Posted by on Jan 21, 2013 in Uncategorized

I like to track things in my life: time, money, my LEGO collection. I like to see where I am investing my resources and how and to what ends. One might almost feel like I treat my life with a sort of corporate attitude–I monitor my behavior, attempt to live profitably, and take vacation days. I develop strategies, plan to meet them, and budget accordingly. But, of course, I also leave a great many things unmonitored or untracked, and I began to wonder about some of them. Granted, I do not plan to ever begin cataloguing this type of minutae, but I think it was food for thought.

I wonder how much time I spent in prayer over the course of my life. Is it more time than I’ve spent gossiping or overhearing gossip and doing nothing about it? How bout time I’ve spent chattering about nonsense?
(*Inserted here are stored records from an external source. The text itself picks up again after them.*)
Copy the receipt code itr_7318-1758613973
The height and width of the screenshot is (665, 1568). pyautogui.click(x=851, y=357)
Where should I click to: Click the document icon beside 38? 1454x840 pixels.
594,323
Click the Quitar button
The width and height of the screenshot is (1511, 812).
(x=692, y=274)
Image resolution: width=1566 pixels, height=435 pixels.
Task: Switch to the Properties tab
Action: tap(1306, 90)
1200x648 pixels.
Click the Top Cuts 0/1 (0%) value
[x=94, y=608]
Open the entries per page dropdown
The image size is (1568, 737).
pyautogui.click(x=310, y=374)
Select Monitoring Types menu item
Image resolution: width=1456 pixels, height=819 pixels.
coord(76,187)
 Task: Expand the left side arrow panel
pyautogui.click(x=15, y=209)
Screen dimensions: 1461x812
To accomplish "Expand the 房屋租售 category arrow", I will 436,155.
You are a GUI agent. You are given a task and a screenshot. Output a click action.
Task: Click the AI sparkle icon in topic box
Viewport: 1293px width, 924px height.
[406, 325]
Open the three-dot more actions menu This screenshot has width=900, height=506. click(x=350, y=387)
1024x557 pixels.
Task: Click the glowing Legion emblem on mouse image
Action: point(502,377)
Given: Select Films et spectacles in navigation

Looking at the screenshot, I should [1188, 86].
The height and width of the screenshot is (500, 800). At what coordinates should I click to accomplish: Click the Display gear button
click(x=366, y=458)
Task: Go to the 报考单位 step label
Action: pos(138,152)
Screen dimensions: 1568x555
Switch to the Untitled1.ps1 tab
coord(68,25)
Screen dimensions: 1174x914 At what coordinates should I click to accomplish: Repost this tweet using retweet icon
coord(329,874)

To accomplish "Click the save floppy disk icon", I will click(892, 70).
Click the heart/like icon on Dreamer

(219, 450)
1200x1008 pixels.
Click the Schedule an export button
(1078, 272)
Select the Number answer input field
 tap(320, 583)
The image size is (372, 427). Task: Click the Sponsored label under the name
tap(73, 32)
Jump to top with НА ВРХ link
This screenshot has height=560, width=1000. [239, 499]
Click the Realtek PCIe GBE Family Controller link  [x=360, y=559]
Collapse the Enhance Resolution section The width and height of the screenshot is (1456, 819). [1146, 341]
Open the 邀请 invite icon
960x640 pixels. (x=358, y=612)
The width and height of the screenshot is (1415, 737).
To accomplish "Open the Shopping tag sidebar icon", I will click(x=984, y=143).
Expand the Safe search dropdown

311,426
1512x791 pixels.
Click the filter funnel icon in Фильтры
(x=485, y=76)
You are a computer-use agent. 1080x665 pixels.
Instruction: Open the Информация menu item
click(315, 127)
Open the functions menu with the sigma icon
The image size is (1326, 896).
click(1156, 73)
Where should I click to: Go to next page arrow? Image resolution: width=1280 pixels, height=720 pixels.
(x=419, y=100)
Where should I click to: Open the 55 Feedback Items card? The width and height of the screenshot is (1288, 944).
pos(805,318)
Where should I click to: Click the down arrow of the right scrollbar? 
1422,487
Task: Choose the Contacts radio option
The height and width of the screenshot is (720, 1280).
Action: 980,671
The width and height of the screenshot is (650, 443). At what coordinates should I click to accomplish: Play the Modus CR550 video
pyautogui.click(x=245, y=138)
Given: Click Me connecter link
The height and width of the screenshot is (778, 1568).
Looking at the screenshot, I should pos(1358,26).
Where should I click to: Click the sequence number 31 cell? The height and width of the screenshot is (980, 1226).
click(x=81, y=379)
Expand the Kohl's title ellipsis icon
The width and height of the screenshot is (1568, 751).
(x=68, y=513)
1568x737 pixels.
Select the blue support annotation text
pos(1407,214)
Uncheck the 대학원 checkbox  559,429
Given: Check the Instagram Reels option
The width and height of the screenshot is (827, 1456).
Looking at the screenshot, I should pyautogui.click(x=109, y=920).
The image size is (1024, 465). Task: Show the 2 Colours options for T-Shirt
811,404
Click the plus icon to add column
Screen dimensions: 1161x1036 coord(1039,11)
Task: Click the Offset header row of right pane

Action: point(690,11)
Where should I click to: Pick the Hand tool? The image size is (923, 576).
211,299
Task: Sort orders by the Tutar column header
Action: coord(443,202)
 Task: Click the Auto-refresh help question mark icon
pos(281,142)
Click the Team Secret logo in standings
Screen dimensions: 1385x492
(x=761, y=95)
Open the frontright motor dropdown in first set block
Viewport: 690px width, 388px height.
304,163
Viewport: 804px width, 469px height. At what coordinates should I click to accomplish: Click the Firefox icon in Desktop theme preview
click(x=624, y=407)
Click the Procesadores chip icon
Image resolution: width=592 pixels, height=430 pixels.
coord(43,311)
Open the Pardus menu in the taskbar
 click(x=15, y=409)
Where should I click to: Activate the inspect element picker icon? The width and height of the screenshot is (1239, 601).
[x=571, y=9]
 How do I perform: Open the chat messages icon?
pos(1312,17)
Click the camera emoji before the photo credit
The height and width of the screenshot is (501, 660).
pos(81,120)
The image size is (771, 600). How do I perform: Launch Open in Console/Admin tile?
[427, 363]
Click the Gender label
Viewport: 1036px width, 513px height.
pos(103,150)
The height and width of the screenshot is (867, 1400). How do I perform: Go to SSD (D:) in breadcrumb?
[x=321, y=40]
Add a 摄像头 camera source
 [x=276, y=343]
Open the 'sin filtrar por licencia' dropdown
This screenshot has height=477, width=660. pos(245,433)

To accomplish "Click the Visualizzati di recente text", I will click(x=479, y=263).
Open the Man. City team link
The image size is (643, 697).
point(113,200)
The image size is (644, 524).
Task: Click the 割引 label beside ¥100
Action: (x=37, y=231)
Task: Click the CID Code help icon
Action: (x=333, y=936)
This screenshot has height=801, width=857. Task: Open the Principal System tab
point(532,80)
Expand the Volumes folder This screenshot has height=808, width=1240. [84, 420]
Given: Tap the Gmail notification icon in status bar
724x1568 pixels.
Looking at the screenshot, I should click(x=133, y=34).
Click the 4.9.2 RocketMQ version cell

I wonder how much time I’ve spent on listening to preaching. Is it more time than I’ve spent watching movies or TV?

I wonder how much time I’ve spent reading the Bible and spiritually valuable texts versus how much time I’ve spent reading comics or graphic novels.

I wonder how much time I’ve spent in actual service to others. Was it more than the time I spent shopping? How bout the time playing video games?

Ah, one may say, the time is irrelevant. The quality of the time is what matters. What good is reading a Bible without musing on it after, or praying for selfish things, or listening to preaching and doing nothing about it?  Tis not the time but the integrity of the time that matters.” In one sense I would agree with them. That’s a fine point.

But my point is this: either way I slice it, whether I consider the quantity or the quality of the time, I am still convicted. When I think about these things, something becomes quite clear. On a ledger, anyway, my life would look typically Western, if not wholly worldly–not “in the world” but “of the world”. Fortunately, I don’t believe God works on such a scale (which is probably the best reason to consider it irrelevant). Jesus Christ covers over all sins and shortcomings before God for those who believe. When God sees one redeemed and justified by the blood of Christ, he sees one with Christ’s stats.

And Because of that fact, I think the ledgers do matter or, at the very least, are worth further consideration. If God sees me as pure and pursuing righteousness because of Christ’s righteousness, should I not want to use more of my time to pursue God rather than earthly pleasures? Just food for thought (and I need to take a big bite, I think).